▶ [PROBLEM TO WORK ON] Rewrite the lines below, changing every "Viewport" to "Screen size" and keeping everything else the same.

▶ [GIVEN RECORDS]

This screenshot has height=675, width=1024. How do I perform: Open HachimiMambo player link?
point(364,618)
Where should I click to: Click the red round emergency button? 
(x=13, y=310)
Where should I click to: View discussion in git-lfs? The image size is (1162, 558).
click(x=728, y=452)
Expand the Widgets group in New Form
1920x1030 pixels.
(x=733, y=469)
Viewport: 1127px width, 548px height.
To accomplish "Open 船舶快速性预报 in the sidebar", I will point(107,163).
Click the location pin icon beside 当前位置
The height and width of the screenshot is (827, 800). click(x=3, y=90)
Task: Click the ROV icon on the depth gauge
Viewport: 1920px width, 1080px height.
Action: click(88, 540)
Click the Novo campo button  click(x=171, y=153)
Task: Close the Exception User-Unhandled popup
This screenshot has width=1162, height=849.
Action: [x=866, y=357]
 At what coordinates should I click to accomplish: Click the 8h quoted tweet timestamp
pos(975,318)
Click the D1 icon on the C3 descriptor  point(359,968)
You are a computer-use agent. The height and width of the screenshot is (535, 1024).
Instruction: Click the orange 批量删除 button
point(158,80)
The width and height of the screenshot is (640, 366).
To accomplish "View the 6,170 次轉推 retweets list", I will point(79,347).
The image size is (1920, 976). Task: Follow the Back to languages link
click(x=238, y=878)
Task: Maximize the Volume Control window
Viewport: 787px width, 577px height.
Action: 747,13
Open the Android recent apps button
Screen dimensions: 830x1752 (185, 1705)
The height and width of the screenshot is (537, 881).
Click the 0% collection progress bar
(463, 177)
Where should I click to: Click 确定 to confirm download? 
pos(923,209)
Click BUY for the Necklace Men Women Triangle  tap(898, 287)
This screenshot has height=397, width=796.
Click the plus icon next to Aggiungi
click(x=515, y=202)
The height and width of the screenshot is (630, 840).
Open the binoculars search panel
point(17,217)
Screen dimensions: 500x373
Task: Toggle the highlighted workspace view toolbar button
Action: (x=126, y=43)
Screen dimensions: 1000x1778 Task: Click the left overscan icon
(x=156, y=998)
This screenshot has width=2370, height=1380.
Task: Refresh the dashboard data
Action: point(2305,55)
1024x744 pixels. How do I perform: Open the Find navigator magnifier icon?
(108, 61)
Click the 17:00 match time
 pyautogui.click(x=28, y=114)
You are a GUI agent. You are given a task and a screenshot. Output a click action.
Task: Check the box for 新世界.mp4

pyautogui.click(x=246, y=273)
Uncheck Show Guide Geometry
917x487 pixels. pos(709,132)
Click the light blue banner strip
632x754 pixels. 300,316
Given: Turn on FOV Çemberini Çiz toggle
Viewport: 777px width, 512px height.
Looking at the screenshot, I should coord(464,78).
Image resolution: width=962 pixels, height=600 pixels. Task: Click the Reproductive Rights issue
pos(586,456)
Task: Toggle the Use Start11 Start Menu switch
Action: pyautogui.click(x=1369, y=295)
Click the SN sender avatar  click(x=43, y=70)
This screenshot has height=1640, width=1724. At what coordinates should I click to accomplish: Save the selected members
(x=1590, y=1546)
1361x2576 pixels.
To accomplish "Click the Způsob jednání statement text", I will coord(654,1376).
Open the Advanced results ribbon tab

▶ [TASK SOLUTION]
This screenshot has height=675, width=1024. How do I perform: Open HachimiMambo player link?
point(364,618)
Where should I click to: Click the red round emergency button? 
(x=13, y=310)
Where should I click to: View discussion in git-lfs? The image size is (1162, 558).
click(x=728, y=452)
Expand the Widgets group in New Form
1920x1030 pixels.
(x=733, y=469)
Screen size: 1127px width, 548px height.
To accomplish "Open 船舶快速性预报 in the sidebar", I will point(107,163).
Click the location pin icon beside 当前位置
The height and width of the screenshot is (827, 800). click(x=3, y=90)
Task: Click the ROV icon on the depth gauge
Screen size: 1920px width, 1080px height.
Action: click(88, 540)
Click the Novo campo button  click(x=171, y=153)
Task: Close the Exception User-Unhandled popup
This screenshot has width=1162, height=849.
Action: [x=866, y=357]
 At what coordinates should I click to accomplish: Click the 8h quoted tweet timestamp
pos(975,318)
Click the D1 icon on the C3 descriptor  point(359,968)
You are a computer-use agent. The height and width of the screenshot is (535, 1024).
Instruction: Click the orange 批量删除 button
point(158,80)
The width and height of the screenshot is (640, 366).
To accomplish "View the 6,170 次轉推 retweets list", I will point(79,347).
The image size is (1920, 976). Task: Follow the Back to languages link
click(x=238, y=878)
Task: Maximize the Volume Control window
Screen size: 787px width, 577px height.
Action: 747,13
Open the Android recent apps button
Screen dimensions: 830x1752 (185, 1705)
The height and width of the screenshot is (537, 881).
Click the 0% collection progress bar
(463, 177)
Where should I click to: Click 确定 to confirm download? 
pos(923,209)
Click BUY for the Necklace Men Women Triangle  tap(898, 287)
This screenshot has height=397, width=796.
Click the plus icon next to Aggiungi
click(x=515, y=202)
The height and width of the screenshot is (630, 840).
Open the binoculars search panel
point(17,217)
Screen dimensions: 500x373
Task: Toggle the highlighted workspace view toolbar button
Action: (x=126, y=43)
Screen dimensions: 1000x1778 Task: Click the left overscan icon
(x=156, y=998)
This screenshot has width=2370, height=1380.
Task: Refresh the dashboard data
Action: point(2305,55)
1024x744 pixels. How do I perform: Open the Find navigator magnifier icon?
(108, 61)
Click the 17:00 match time
 pyautogui.click(x=28, y=114)
You are a GUI agent. You are given a task and a screenshot. Output a click action.
Task: Check the box for 新世界.mp4

pyautogui.click(x=246, y=273)
Uncheck Show Guide Geometry
917x487 pixels. pos(709,132)
Click the light blue banner strip
632x754 pixels. 300,316
Given: Turn on FOV Çemberini Çiz toggle
Screen size: 777px width, 512px height.
Looking at the screenshot, I should coord(464,78).
Image resolution: width=962 pixels, height=600 pixels. Task: Click the Reproductive Rights issue
pos(586,456)
Task: Toggle the Use Start11 Start Menu switch
Action: pyautogui.click(x=1369, y=295)
Click the SN sender avatar  click(x=43, y=70)
This screenshot has height=1640, width=1724. At what coordinates should I click to accomplish: Save the selected members
(x=1590, y=1546)
1361x2576 pixels.
To accomplish "Click the Způsob jednání statement text", I will coord(654,1376).
Open the Advanced results ribbon tab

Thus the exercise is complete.